Jumat, 07 Desember 2012

Meet America's Top Job Creator

Steve Jones, co-CEO of Universal Services of America, turns janitors and security guards into leaders. He's created 17,330 jobs since 2008.

 BLUE-COLLAR HERO Co-CEO Steve Jones turns janitors and security guards into leaders.

Brad Swonetz

BLUE-COLLAR HEROCo-CEO Steve Jones turns janitors and security guards into leaders.

COMPANY PROFILE

Company: Universal Services of America

Headquarters: Santa Ana, CA

Revenues: $600 million

Employees: 20,760

Many people consider janitorial and security-guard positions to be the very definition of dead-end jobs. Hundreds of employees at Universal Services of America could prove those people wrong.

There's Scott Naso, a senior regional vice president at Universal Services, who began working as a security guard on the graveyard shift when he was 21. There's regional vice president Rafael Sorto, who, shortly after emigrating from El Salvador at 17, put himself through college while working as a daytime janitor. Don Brandt became a security guard after receiving his master's in education. Now, he's the company's director of training.
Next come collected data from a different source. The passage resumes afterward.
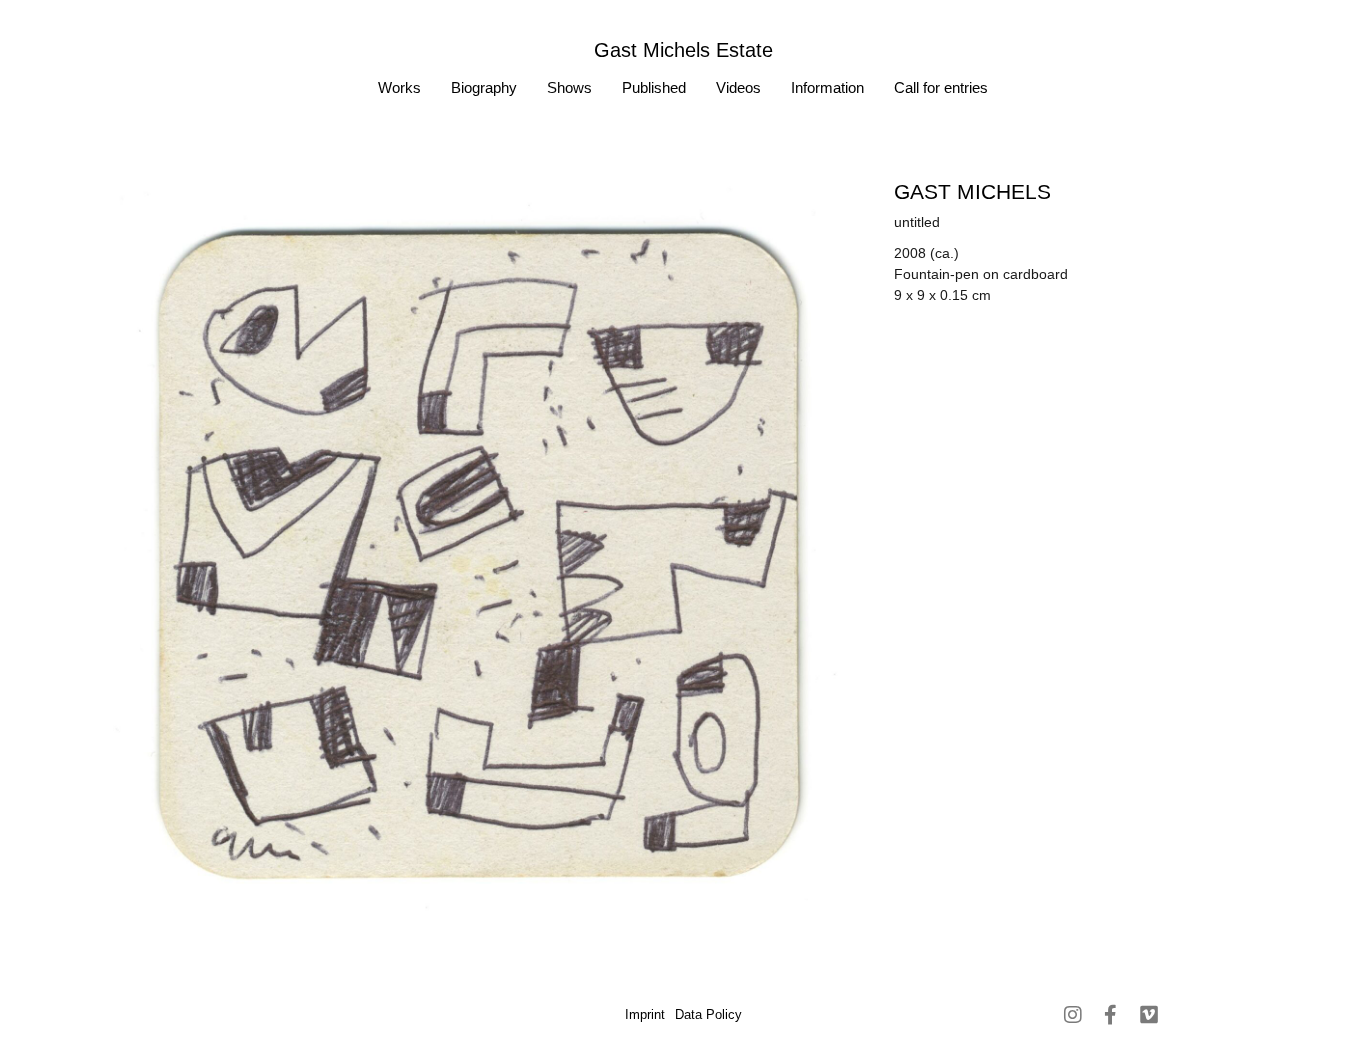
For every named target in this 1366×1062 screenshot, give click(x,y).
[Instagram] (1073, 1015)
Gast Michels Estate (683, 50)
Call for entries (941, 87)
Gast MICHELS (972, 191)
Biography (484, 87)
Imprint (645, 1014)
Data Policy (708, 1014)
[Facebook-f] (1111, 1015)
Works (399, 87)
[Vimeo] (1149, 1015)
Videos (738, 87)
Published (654, 87)
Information (827, 87)
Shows (569, 87)
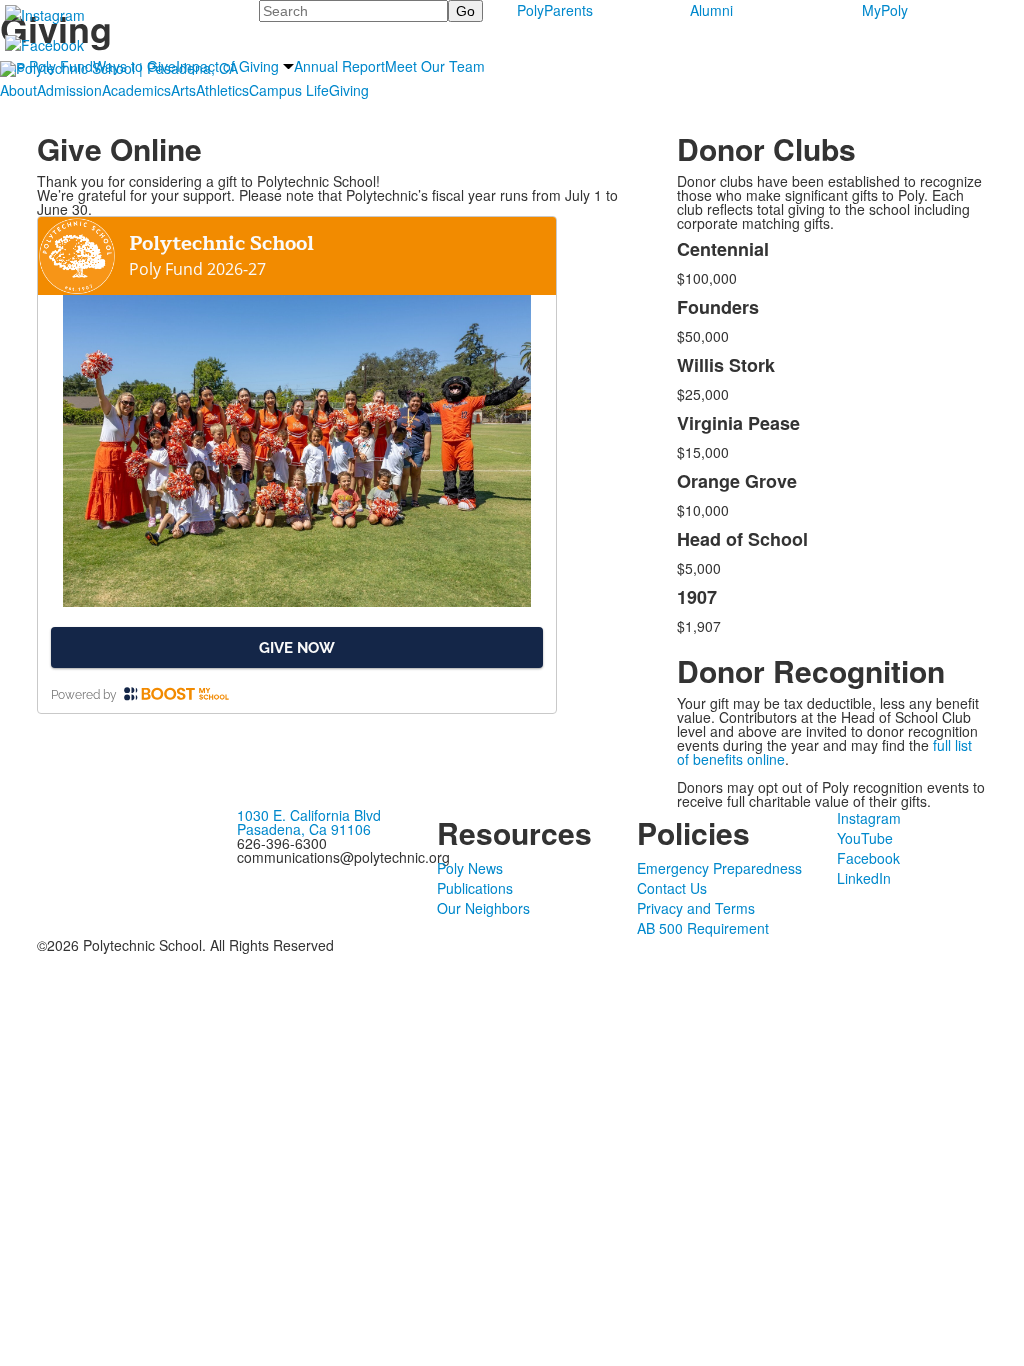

"When you look through the organization and see all the people who have been promoted throughout the years, and you see all that they've become, it's pretty amazing," says Steve Jones, one of Universal's two co-CEOs.

Based in Santa Ana, California, Universal Services of America is a 47-year-old company that provides janitorial and security services to corporate, industrial, and residential facilities. Among the company's 20,760 employees are thousands of veterans, recent immigrants, and people who were laid off during the economic downturn. Many of them came looking for any job they could get, but soon learned, as Naso, Sorto, and Brandt did, that Universal's owners take spotting and fostering talent seriously.

"If you have 20,000 employees, like we do, there are bound to be a lot of great people you don't know about," says Brian Cescolini, who shares the title of CEO with Jones. Cescolini himself started his career as a security guard, albeit at a different company, back in 1974. He joined Universal in 1981 and helped its co-founders, Jim Moses and Stephen Salyer, build the company before buying it, with Jones, in 2006.

Since then, Universal has grown in large part through acquisition. With thousands of new employees starting at a time, all the time, Cescolini and Jones have had to formalize the art of finding rising stars in an ever-growing pool. In 2001, they launched Universal University, an internal training program for employees with management potential. "We're creating leaders," Jones says. "If we don't promote them fast enough, we'll end up losing them."

In fact, Jones says, one of the biggest retention problems the company faces is having clients hire Universal's employees themselves. After all, they're the people who see the employees every day. "We're always losing individuals because they were doing a great job guarding a distribution facility, and the client wants to make them assistant warehouse manager."

That, says Jones, is both frustrating and rewarding. "You get a great sense of pride when you're able to see people accomplish their goals and become successful in careers they may not otherwise have had."